Exercise:
Which lines below contain the word "screenshot"? Copy each one.

Extracted information:

Start of Block

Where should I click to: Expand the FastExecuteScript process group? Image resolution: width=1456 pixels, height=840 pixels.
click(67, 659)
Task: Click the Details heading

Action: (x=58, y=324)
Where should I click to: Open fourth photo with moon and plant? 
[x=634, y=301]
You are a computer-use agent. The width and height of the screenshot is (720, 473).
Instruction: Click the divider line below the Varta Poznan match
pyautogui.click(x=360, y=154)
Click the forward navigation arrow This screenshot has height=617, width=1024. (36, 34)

End of Block
Start of Block

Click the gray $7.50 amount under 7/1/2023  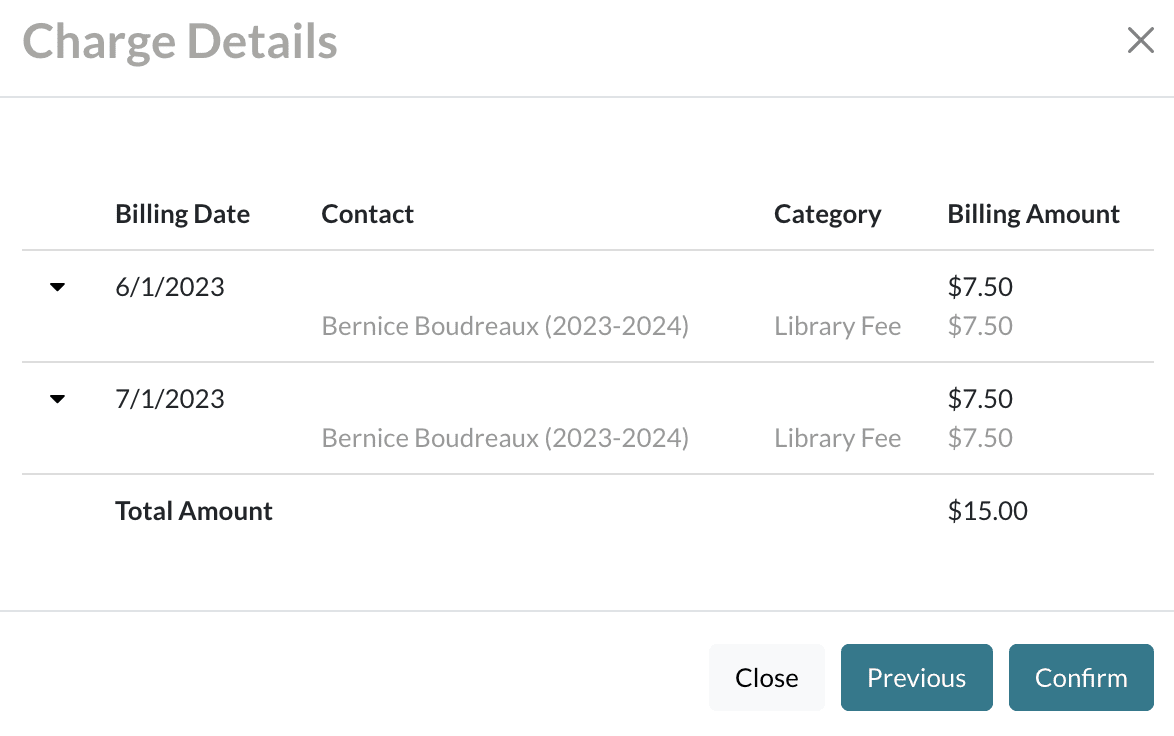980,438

End of Block
Start of Block

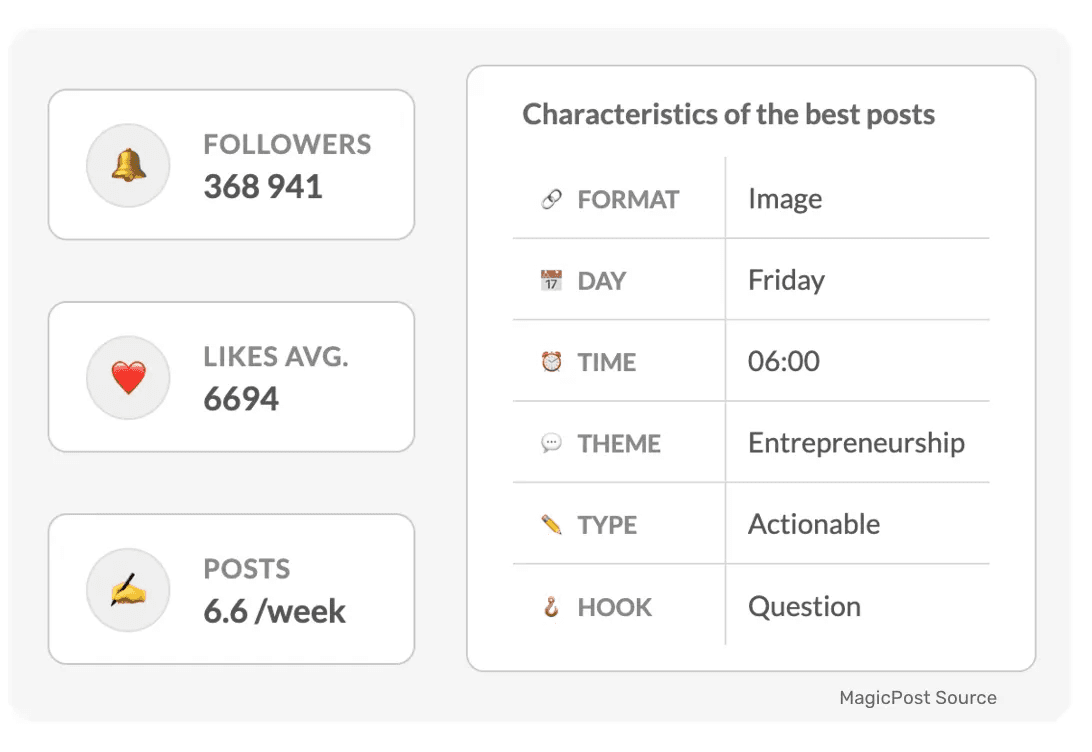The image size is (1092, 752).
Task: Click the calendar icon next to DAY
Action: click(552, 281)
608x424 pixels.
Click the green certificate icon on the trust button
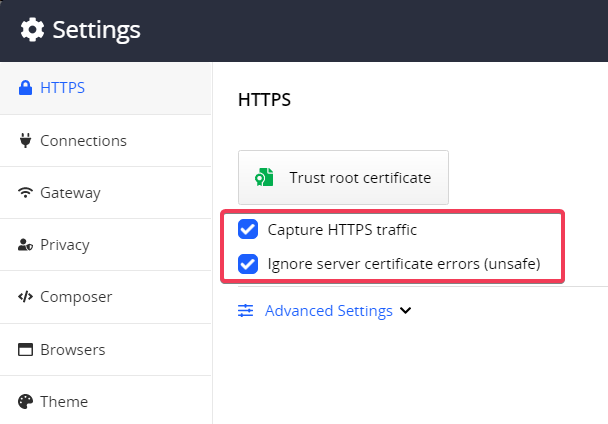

End of Block

Worked solution:
You are a computer-use agent. The width and height of the screenshot is (720, 473).
Click the forward navigation arrow This screenshot has height=617, width=1024. (36, 34)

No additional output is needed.